**文書の抜粋:**
────────

これは個人事業主にとっても同様の理由で、請求書の発行には支払いの証明と、支払い内容が事業に必要な経費として課税対象から除外する目的があります。

個人事業主の経費

個人事業主の方のほとんどが青色申告などの免税目的で開業していると思われるため、請求書の扱いについてもご存知かとは思いますが、この記事でも改めて詳しく説明しています。

個人事業主の請求書に記載する内容

請求書には主に下記の内容を記載することになります。

  • 取引先情報(会社名・住所)
  • 振込情報(支払日・振込先)
  • 請求書情報(発行日・請求書番号)
  • 本人情報(屋号・個人名・住所・連絡先)
  • 詳細情報(件名・備考)
  • 請求項目(商品の数量・単価など)
  • 消費税・源泉徴収税
  • 金額(小計・税額・合計金額)

請求書に記載する内容や項目については、法的な制限などはありませんが、上記のように取引内容と金額を誰が見てもわかるように、簡潔に正しく記載することが求められます。

ただし、そこまで複雑な内容ではないので、相手方が受け取って差し戻しがないようになっていれば問題ないでしょう。今日の場合、数字の計算などもクラウドシステムやエクセルで計算する場合がほとんどのため、テンプレートが一つあれば十分です。

請求先

請求先会社名(相手先)情報は必須項目です。社名だけでなくご担当の方の部門名、氏名も記載しておくようにしましょう。

請求書番号

個人事業主の方であれば案件数はそれほど多くないかもしれませんが、案件毎にユニークな番号を付与しておくことをお勧め増します。請求書番号を付与する場合、見積書番号等とリンクさせておいたほうがベターです。

請求書発行日

請求書発行日=請求月となります。請求書発行日は納品月末日でも納品月翌月の日付でも問題ありませんが、一般的な支払いサイトが末日締め翌月末支払であるため、請求書発行日は納品月末日にしておけば問題ないでしょう。

請求名(案件名など)

請求書タイトルは見積書のタイトルと合わせおけば間違いがなく、また管理もしやすいと思います。同一の取引先への請求が複数ある場合は、合計請求書を作成しても良いかもしれません。合計請求書を作成する場合は、個別の案件名および請求書番号(または見積書番号)を記載しておけば、先方の処理もスムーズです。

源泉徴収税

源泉徴収税は報酬金額に対して課税される税金です。本記事執筆時点(2015年10月)での源泉徴収額は10.21%(復興特別所得税含む)となっています。源泉徴収は基本的に支払い側で処理をしますので、個人事業主の方は報酬額から源泉徴収額が差し引かれた金額が入金されることになります。

────────

**データセットからの抜粋:**
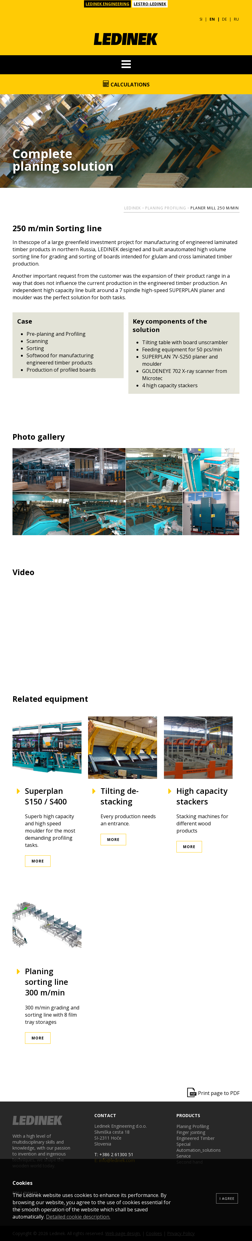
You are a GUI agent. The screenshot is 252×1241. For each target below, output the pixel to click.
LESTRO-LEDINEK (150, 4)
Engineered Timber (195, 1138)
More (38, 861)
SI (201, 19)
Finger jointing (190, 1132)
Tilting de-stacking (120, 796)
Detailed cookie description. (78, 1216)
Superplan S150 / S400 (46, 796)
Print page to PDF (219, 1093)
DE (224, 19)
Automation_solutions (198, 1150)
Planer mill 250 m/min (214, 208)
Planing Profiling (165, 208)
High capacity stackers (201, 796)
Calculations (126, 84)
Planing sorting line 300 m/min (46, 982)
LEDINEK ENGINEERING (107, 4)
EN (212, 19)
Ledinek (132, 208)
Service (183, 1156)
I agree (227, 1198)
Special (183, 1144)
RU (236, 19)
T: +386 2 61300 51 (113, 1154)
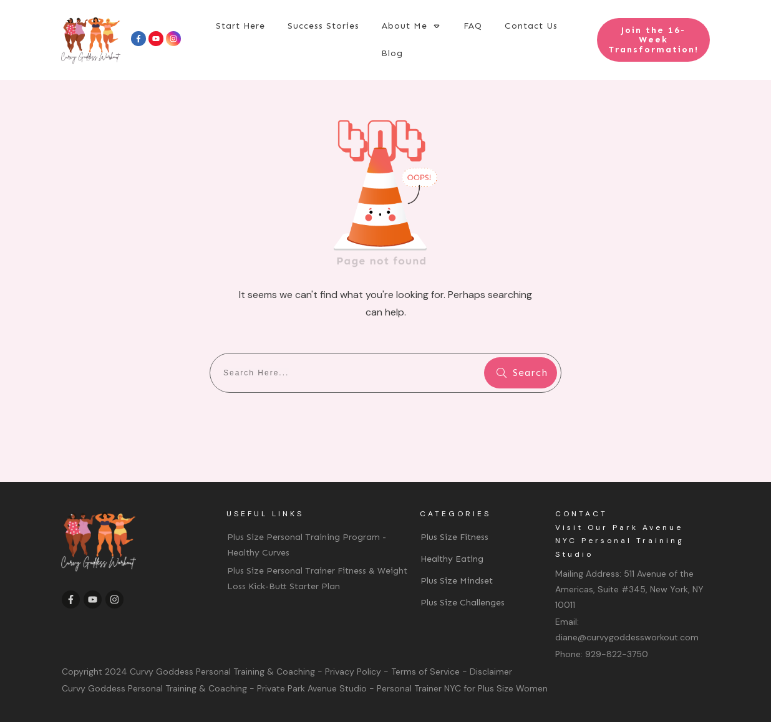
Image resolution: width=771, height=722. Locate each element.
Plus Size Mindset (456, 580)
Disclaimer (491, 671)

────────

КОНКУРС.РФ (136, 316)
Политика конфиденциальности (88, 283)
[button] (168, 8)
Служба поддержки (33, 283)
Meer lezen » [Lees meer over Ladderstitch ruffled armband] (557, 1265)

────────

**練習問題:**
A. 個人事業主の請求書についての文章をもとに、次の問いに答えよ。
(i) 記事執筆時点(2015年10月)での源泉徴収額は何%とされているか。
(ii) 請求先について、社名のほかに記載しておくよう勧められているものは何か。
(iii) 一般的な支払いサイトはどのようなものだと述べられているか。
B. 個人事業主の請求書についての文章から、「請求書には主に下記の内容を記載することになります。」を含む語句で始まり「記載することが求められます。」で終わる部分を、一字一句違えずに書き写せ。

**各問の解答:**
A.
(i) 10.21%(復興特別所得税含む)
(ii) 担当の方の部門名と氏名
(iii) 末日締め翌月末支払

B.
請求書には主に下記の内容を記載することになります。

  • 取引先情報(会社名・住所)
  • 振込情報(支払日・振込先)
  • 請求書情報(発行日・請求書番号)
  • 本人情報(屋号・個人名・住所・連絡先)
  • 詳細情報(件名・備考)
  • 請求項目(商品の数量・単価など)
  • 消費税・源泉徴収税
  • 金額(小計・税額・合計金額)

請求書に記載する内容や項目については、法的な制限などはありませんが、上記のように取引内容と金額を誰が見てもわかるように、簡潔に正しく記載することが求められます。